═════ THE INPUT

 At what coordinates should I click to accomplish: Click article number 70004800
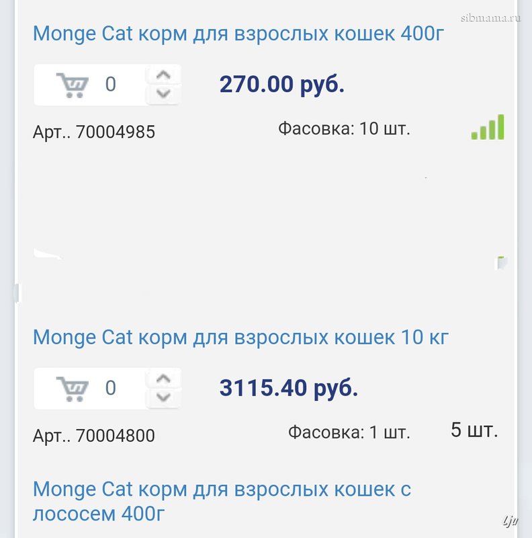(94, 436)
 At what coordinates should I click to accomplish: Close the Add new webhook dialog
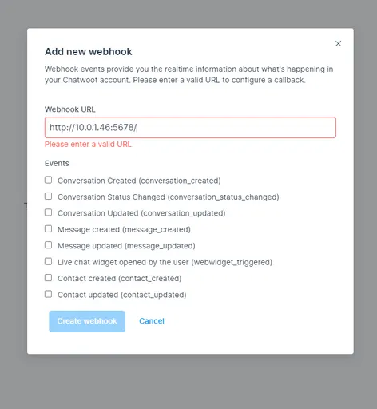click(338, 43)
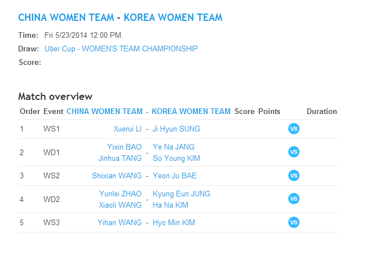Screen dimensions: 380x259
Task: Open Uber Cup Women's Team Championship draw
Action: (x=121, y=49)
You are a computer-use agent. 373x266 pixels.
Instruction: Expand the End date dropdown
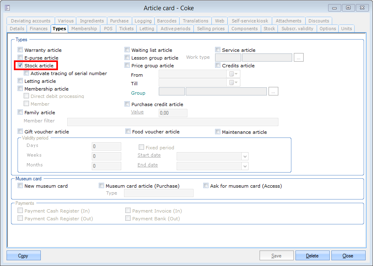click(x=245, y=166)
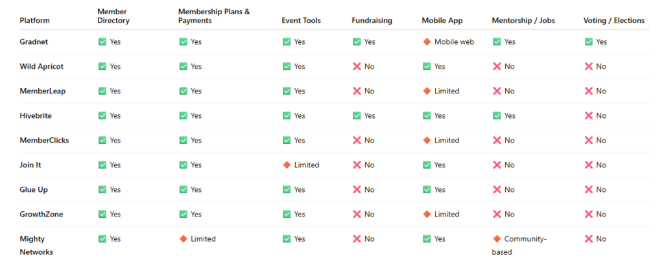Select the Wild Apricot platform name

click(42, 67)
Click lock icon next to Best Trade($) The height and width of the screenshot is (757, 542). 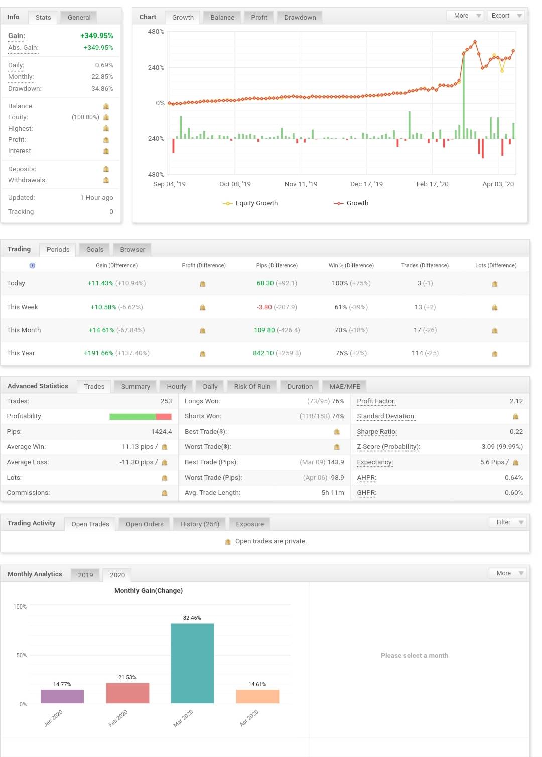337,432
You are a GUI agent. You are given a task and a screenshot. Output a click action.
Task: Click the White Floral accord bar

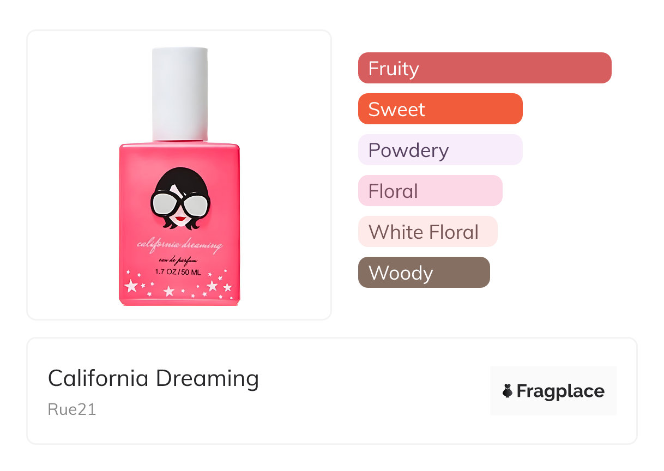[x=427, y=232]

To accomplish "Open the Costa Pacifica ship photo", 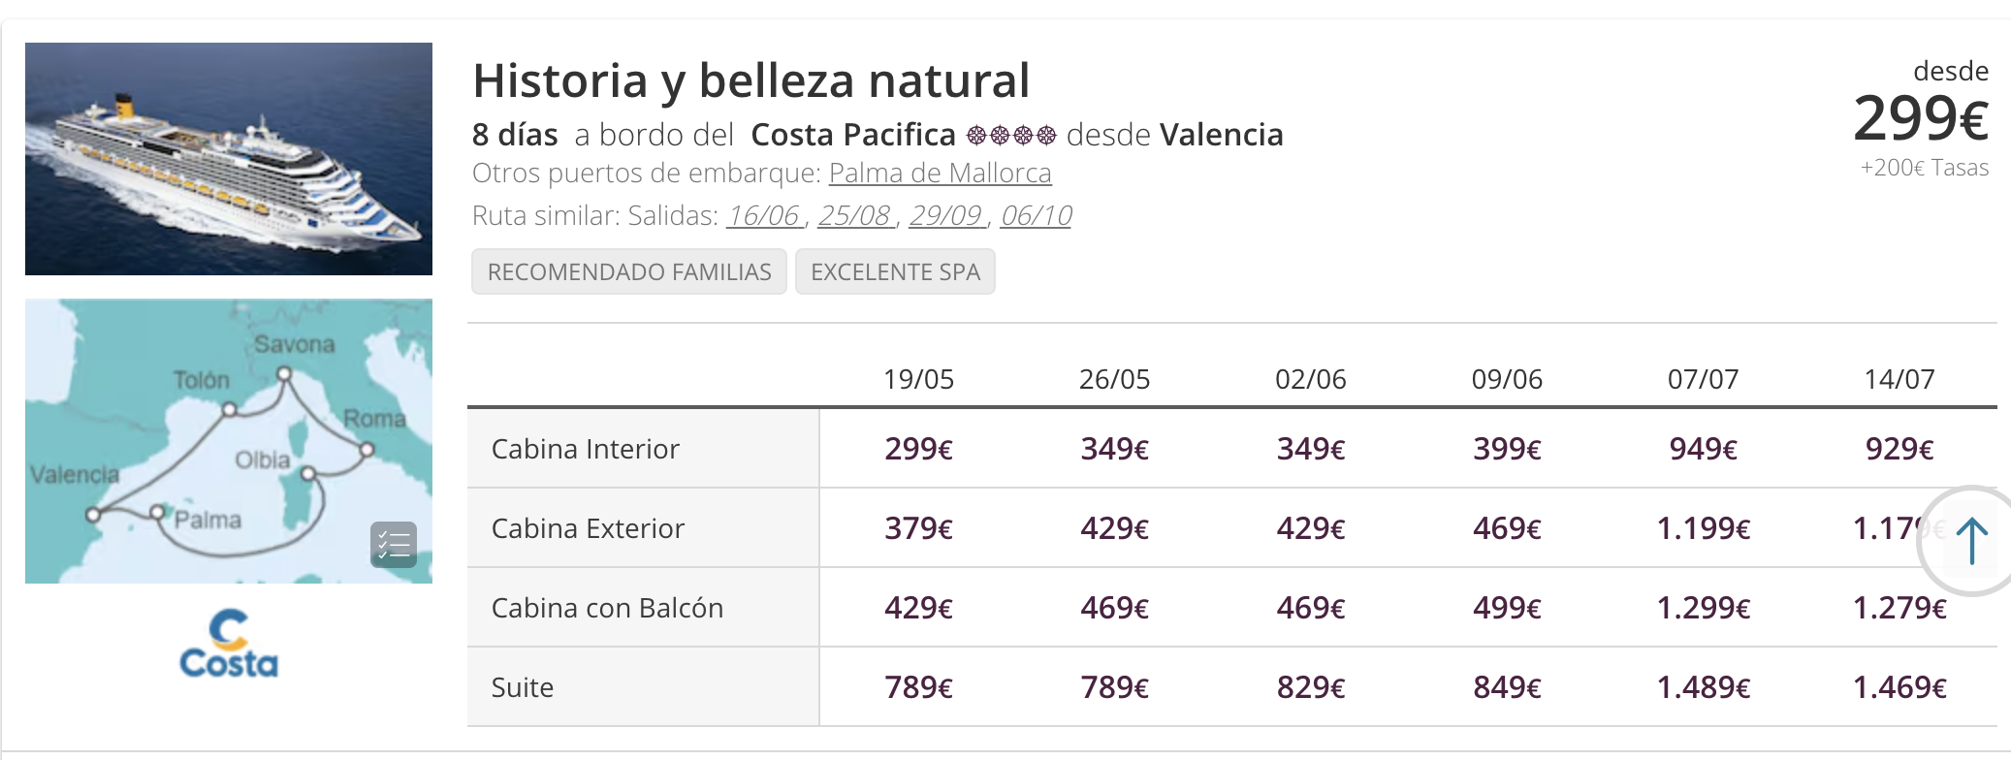I will (229, 159).
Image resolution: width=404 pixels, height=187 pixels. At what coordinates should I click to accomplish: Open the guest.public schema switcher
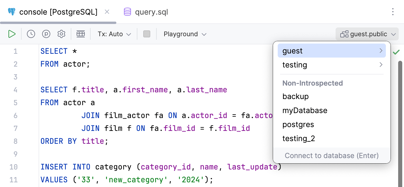click(367, 34)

══════════

* **EXERCISE INSTRUCTIONS**:
Filter the entries above and copy only the lines that hold "agent".

* **FINISHED TASK**:
You are a computer-use agent. 373x266 pixels.
You are a GUI agent. You are given a task and a screenshot. Output a click action.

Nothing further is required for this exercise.